What someone hasn’t mentioned yet is that this accident may have been caused by the failure of the handbrake to actually work. A friend of mine is an engineer/conductor on a short line around here, and he told me about the time when he was riding a car that had been kicked. He wound up the handbrake…and nothing happened. Fortunately, the car came to a halt by itself without hitting anything too solid, but a lot further than where he wanted it. Handbrakes can fail.
However, that being said, my money is on the lumber co. moving the car and it got away from them.
Oh, and FYI: that RR friend of mine also said that one of his RR buddys (a CSX engineer) told him that the lumber co. derail had a gouge right across the top of it after this incident. On the Railroad.net MBTA Forum, another CSX employee told everyone that these derails are tied into the CTC system. Since several other trains had passed this lumber co. switch without getting a restricting signal, this means that the switch and the derail were both apparently lined and locked for the Stoughton Branch main.

• To be done:
1/ In the rail accident post, why does the writer conclude that the lumber company's switch and derail were lined and locked for the Stoughton Branch main?
2/ In the records, what is the stretch from the line containing "At what coordinates should I click to accomplish: Click Display" through the line containing "pos(342,325)", laid out as a numbered list with blank lines left out?

• Provided records:
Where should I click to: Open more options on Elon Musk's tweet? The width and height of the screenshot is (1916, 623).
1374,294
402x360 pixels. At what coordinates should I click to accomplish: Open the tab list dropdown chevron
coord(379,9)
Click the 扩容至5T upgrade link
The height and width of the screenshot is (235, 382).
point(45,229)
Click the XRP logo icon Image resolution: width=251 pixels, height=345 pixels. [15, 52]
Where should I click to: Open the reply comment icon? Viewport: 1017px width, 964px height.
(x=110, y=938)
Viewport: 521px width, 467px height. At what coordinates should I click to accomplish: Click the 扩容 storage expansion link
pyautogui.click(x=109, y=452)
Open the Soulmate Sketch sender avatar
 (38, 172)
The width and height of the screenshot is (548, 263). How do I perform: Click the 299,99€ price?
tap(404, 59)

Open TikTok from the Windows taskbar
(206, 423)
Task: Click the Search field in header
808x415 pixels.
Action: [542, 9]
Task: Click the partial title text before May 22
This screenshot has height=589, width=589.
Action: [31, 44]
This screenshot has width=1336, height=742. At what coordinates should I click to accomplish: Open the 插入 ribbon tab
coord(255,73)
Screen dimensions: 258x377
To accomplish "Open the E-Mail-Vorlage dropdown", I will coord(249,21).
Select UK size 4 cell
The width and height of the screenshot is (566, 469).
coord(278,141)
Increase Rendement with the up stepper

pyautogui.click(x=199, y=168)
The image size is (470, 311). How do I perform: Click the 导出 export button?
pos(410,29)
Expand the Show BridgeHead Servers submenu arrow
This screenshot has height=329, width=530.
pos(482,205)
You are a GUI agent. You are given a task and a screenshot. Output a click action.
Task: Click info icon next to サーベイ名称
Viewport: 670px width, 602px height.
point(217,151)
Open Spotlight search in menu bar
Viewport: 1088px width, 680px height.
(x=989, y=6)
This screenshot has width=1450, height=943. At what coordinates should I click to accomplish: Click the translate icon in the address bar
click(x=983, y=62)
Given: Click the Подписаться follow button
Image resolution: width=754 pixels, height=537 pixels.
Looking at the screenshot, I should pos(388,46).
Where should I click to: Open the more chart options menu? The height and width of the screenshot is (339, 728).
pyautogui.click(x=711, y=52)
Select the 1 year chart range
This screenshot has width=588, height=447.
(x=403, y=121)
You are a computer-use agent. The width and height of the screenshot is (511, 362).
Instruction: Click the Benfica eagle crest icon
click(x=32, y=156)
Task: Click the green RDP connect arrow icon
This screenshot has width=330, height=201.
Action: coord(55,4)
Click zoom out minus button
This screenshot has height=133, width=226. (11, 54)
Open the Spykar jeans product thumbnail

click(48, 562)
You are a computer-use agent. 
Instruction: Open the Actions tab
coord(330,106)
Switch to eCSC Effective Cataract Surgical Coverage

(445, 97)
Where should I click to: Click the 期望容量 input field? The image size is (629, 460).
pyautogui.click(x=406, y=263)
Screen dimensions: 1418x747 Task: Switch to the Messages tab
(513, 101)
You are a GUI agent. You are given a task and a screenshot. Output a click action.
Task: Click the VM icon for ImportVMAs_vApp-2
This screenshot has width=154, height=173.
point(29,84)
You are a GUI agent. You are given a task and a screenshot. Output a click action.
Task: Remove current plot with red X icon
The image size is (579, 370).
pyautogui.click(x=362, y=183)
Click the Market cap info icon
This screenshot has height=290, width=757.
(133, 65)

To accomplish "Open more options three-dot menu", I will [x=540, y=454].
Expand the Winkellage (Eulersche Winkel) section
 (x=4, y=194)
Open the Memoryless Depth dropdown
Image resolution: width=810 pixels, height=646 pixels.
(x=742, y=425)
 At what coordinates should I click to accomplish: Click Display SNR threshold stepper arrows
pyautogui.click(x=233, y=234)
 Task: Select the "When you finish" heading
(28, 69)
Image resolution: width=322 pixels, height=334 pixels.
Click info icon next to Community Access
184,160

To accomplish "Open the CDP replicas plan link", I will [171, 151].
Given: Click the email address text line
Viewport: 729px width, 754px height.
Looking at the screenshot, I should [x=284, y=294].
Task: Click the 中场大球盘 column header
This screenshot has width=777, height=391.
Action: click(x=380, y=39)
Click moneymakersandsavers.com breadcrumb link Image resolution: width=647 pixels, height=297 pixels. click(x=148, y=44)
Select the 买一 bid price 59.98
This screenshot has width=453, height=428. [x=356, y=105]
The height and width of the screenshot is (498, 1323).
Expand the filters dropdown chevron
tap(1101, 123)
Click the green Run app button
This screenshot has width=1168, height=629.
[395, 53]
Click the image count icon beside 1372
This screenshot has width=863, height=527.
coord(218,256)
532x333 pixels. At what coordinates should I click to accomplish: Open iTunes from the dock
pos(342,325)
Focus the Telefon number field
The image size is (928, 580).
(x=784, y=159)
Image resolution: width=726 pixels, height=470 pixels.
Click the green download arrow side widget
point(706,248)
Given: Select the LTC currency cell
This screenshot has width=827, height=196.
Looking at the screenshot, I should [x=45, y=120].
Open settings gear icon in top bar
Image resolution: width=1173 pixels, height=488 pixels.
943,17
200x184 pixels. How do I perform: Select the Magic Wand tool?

• Exercise answers:
1/ A CSX employee reported that these derails are tied into the CTC system. Several other trains had passed the lumber company switch without getting a restricting signal. That means the switch and the derail were both apparently lined and locked for the main.

2/
1.  At what coordinates should I click to accomplish: Click Display SNR threshold stepper arrows
2. pyautogui.click(x=233, y=234)
3.  Task: Select the "When you finish" heading
4. (28, 69)
5. Image resolution: width=322 pixels, height=334 pixels.
6. Click info icon next to Community Access
7. 184,160
8. To accomplish "Open the CDP replicas plan link", I will [171, 151].
9. Given: Click the email address text line
10. Viewport: 729px width, 754px height.
11. Looking at the screenshot, I should [x=284, y=294].
12. Task: Click the 中场大球盘 column header
13. This screenshot has width=777, height=391.
14. Action: click(x=380, y=39)
15. Click moneymakersandsavers.com breadcrumb link Image resolution: width=647 pixels, height=297 pixels. click(x=148, y=44)
16. Select the 买一 bid price 59.98
17. This screenshot has width=453, height=428. [x=356, y=105]
18. The height and width of the screenshot is (498, 1323).
19. Expand the filters dropdown chevron
20. tap(1101, 123)
21. Click the green Run app button
22. This screenshot has width=1168, height=629.
23. [395, 53]
24. Click the image count icon beside 1372
25. This screenshot has width=863, height=527.
26. coord(218,256)
27. 532x333 pixels. At what coordinates should I click to accomplish: Open iTunes from the dock
28. pos(342,325)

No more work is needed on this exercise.